Brady advice to Young: All on ‘even playing field’
- Covered Panthers, NFL for 11 years
- More than 25 years experience covering NFL, college football and NASCAR
- Joined ESPN in 2006
CHARLOTTE, N.C. — Bryce Young’s biggest takeaway from a recent conversation with NFL legend Tom Brady was that being the first pick of the 2023 NFL draft doesn’t entitle him to anything.
“I have never thrown an NFL pass in a game,” the Carolina Panthers rookie quarterback reminded everyone on Monday, the first day of OTAs. “I have no stats, no wins, nothing. We’re all on an even playing field. Once you get into the league, where you get drafted, that doesn’t entitle me to anything.
“I have to work. I have to work as hard as I can to make sure every day I’m trying to get better, every day I’m improving.”
That’s what Brady made clear to Young and the other top quarterbacks — C.J. Stroud, Anthony Richardson and Will Levis — from the April draft, who on the first day of last week’s NFLPA Rookie Premiere in Los Angeles met with the seven-time Super Bowl champion at the home of Fanatics CEO Michael Rubin to discuss brand building.
Brady should know. Of himself and the six quarterbacks taken ahead of him in the 2000 draft, the 199th overall pick (sixth round) was the only one who had any sustained success.
He retired after last season with the Tampa Bay Buccaneers with 251 wins, 15 Pro Bowl selections and five Super Bowl MVP Awards in 23 seasons.
“There were a lot of gems, a lot of nuggets that I was able to take away,” Young said. “I was able to ask him some questions about his career, kind of his mindset going toward it.
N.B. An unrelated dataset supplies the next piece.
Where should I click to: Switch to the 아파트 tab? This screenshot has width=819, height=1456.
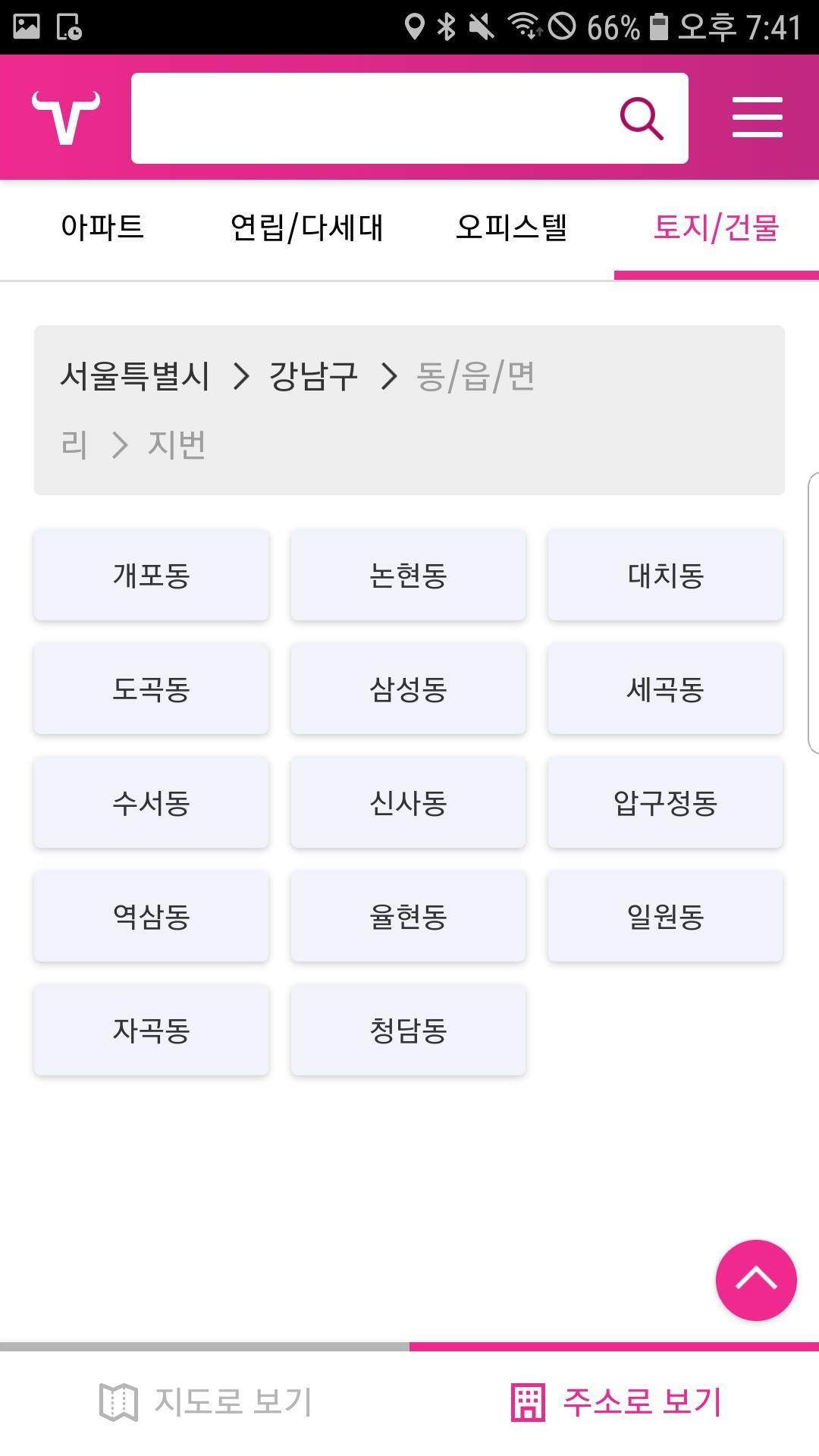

“For me, obviously being a young quarterback, I wanted to know things that he wished he knew at this age and things that he felt like were key for him to have success.”
Although Young doesn’t consider himself entitled to anything as the top pick, he is getting treated in a way Brady never was in 2000 when he began his run with the New England Patriots fourth on the depth chart.
Young is listed No. 2 on Carolina’s depth chart behind veteran Andy Dalton, but both quarterbacks took snaps with the first-team offensive line during Monday’s practice. That’s a trend that is expected to continue as the Panthers groom Young to be the starter as early as this season’s opener.
“I know the reality is that this is going to be Bryce’s [job] at some point,” said Dalton, who knew Carolina planned to take a quarterback with the top pick when he signed as a free agent during the offseason.
Brady didn’t move to second on New England’s depth chart until late in his rookie season. He didn’t get his first start until his second season, and that was because of an injury to Drew Bledsoe early in the 2001 season.
Young was drafted to be the starter, and so far, he hasn’t done anything to disappoint.
Carolina coach Frank Reich said Young was “10 out of 10” with his poise and command of the offense Monday.
“You could tell the way he was seeing it, the way he was working through progressions, accuracy of the throw, ball placement of the throw,” Reich said.
Young completed his first four throws in team drills and would have started 8-for-8 were it not for a drop on his fifth attempt. He seemed as comfortable taking snaps under center as he did in the shotgun.
“Bryce has picked it up extremely fast,” Reich said.
“He’s just got a good understanding of the game of football,” he said. “As an example, today, we had the script and one of the plays was written wrong. He brought it up and said, ‘Hey, this is supposed to be this, right?’
“Yeah, it was supposed to be a different tag on there. His understanding of football is really high level.”
Young and Dalton worked much of practice together while third-stringer Matt Corral, a third-round pick out of Ole Miss in 2022, worked separately with other players.
Corral is coming back from a rookie season cut short in training camp when he suffered a tear of the Lisfranc ligament in his left foot. He’s a good example of how nothing is guaranteed to any player regardless of where they were drafted.
There were some who wondered whether Corral would be on the roster after Young was drafted and Corral posted a quote on Instagram that seemed to question whether he wanted to be with Carolina.
Corral made it clear on Monday that the post had “nothing” to do with football and that he wanted to play for Reich.
Reich said Corral looks comfortable and is making good decisions and will get a lot of “preseason playtime.”
But Corral knows he has a lot to prove. He has known Young since the seventh grade and understands he has to stay focused on doing everything he can to be ready in case he’s called on.
Reich said all three of his quarterbacks were sharp Monday. Young plans to heed Brady’s advice and do everything to stay sharp.
“I definitely took away a lot,” Young said of his time with Brady. “To be able to talk to one of the greatest to ever do it is a huge honor and privilege.”